Control flow: subflows, Map, Parallel, recursion, start/end¶
States you don’t put in mock_mapping are handled by the built-in StandardFlowStrategy, which
understands the composite states and recurses into them. This page covers how that works and how
to control it.
Subflows (nested state machines)¶
A Task with resource arn:aws:states:::states:startExecution.sync:2 starts another state
machine. The toolkit runs that nested machine in the same local loop and injects its output
back into the parent step — so a multi-machine pipeline runs end-to-end locally.
Register each nested machine in asl_registry keyed by the name of the state that starts it:
runner = WorkflowRunner(
role_arn=role_arn,
asl_registry={
"main": parent_definition,
# the parent has a startExecution task state named "child_flow":
"child_flow": child_definition,
},
mock_mapping=mock_mapping,
)
If a startExecution step’s name isn’t found in the registry, you get a clear error listing the
available keys.
Map states¶
For a Map state, StandardFlowStrategy runs the ItemProcessor once per item. By default the
items are the state’s input when it’s a list, otherwise input["items"].
When the items live somewhere else in the input, subclass AbstractMockMapResponseStrategy and
implement get_items:
from aws_stepfunctions_toolkit import AbstractMockMapResponseStrategy
class SamplesMap(AbstractMockMapResponseStrategy):
def get_items(self, input_data):
return input_data["samples"]["Payload"]["body"]
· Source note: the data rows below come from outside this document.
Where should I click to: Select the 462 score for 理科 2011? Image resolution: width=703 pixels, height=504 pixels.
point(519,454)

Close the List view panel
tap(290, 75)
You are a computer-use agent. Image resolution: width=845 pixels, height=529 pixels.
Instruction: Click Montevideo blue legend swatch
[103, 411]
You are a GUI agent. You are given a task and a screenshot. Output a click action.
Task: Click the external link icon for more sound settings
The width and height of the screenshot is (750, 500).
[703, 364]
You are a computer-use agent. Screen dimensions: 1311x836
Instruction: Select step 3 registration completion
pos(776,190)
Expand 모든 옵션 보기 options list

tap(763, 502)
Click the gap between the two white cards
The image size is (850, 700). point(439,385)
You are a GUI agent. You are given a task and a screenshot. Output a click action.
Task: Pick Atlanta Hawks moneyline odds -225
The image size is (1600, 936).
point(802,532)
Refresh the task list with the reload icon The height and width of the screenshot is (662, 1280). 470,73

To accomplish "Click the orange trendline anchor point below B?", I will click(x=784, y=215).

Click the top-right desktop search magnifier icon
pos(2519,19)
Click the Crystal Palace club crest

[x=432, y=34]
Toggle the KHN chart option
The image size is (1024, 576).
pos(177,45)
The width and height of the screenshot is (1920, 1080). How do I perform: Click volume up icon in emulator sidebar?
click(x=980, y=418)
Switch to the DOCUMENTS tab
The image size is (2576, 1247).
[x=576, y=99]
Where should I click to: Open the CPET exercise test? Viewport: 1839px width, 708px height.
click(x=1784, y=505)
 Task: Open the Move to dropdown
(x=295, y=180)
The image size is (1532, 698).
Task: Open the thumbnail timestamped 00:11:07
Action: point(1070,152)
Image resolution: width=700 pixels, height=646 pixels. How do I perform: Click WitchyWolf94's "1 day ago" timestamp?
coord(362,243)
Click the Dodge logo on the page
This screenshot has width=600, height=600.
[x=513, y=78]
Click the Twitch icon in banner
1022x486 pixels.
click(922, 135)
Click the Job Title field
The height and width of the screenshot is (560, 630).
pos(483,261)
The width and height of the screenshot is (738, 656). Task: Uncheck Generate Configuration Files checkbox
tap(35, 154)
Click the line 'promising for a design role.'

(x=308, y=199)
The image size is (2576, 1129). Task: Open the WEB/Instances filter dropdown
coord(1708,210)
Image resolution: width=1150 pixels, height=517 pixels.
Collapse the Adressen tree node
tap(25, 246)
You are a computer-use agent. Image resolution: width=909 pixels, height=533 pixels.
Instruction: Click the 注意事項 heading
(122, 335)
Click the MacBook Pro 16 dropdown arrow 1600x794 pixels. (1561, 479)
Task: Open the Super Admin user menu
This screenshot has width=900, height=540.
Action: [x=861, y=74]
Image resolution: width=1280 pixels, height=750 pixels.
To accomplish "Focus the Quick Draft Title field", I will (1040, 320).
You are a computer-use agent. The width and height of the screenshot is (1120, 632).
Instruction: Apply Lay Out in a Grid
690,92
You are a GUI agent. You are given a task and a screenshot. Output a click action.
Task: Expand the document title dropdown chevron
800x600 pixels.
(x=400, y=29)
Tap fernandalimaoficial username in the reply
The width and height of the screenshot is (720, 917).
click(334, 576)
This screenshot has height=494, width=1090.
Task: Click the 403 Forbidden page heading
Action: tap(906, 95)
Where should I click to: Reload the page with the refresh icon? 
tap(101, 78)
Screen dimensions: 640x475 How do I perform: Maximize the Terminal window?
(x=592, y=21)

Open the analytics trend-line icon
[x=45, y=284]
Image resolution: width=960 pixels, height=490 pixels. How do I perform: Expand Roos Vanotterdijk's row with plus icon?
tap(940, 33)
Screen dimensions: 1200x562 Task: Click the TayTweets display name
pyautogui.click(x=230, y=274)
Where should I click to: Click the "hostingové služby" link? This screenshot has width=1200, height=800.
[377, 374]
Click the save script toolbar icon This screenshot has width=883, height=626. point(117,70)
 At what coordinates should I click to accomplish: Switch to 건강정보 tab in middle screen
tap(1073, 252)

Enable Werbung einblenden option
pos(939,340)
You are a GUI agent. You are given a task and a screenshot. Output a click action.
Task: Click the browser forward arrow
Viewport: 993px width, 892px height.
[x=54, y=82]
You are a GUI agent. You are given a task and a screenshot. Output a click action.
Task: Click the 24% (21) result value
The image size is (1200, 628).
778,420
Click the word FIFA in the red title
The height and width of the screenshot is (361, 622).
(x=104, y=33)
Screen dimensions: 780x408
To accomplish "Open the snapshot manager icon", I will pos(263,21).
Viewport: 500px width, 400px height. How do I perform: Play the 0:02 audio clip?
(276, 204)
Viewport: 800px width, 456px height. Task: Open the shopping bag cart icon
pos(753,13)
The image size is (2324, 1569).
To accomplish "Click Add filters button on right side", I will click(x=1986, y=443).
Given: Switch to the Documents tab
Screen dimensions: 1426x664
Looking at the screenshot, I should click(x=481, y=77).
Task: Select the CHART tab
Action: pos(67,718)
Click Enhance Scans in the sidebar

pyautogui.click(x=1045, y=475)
mock_mapping = {"Map - Samples": SamplesMap(), ...}
The strategy uses test_state to apply the Map’s ItemSelector to each item, then runs each
through the ItemProcessor.
Parallel states¶
For a Parallel state, each branch is run through the local loop and the results are collected
into a list, mirroring Step Functions’ output shape.
Recursion and depth¶
Subflows, Maps and Parallels can nest to any depth — each composite state recurses back into the
same run_sub_machine loop. As it descends, the runner tracks a parent path so steps deep
inside the tree can be addressed precisely.
Hierarchical keys¶
Strategy lookup tries the most specific key first, then the bare name:
"<parent_path>/<state_name>"— e.g."child_flow/example_batch_2""<state_name>"
So a plain "example_batch_2" key applies to that state wherever it appears, while
"child_flow/example_batch_2" targets only the occurrence inside the child_flow subflow. The
parent path segments are the names of the enclosing subflow / Map / Parallel states.
Running a sub-range¶
runner.start runs the whole "main" machine by default, but you can run just part of it:
runner.start(initial_input, start="Parallel") # begin at a specific state
runner.start(initial_input, start="A", end="C") # stop after state "C"
start— the state to begin at (instead of the definition’sStartAt).end— the state after which to stop (its output is returned).
This is handy for reproducing a failure from the middle of a long pipeline without re-running the earlier steps — pair it with mocked inputs captured from a real run (see CLI & history).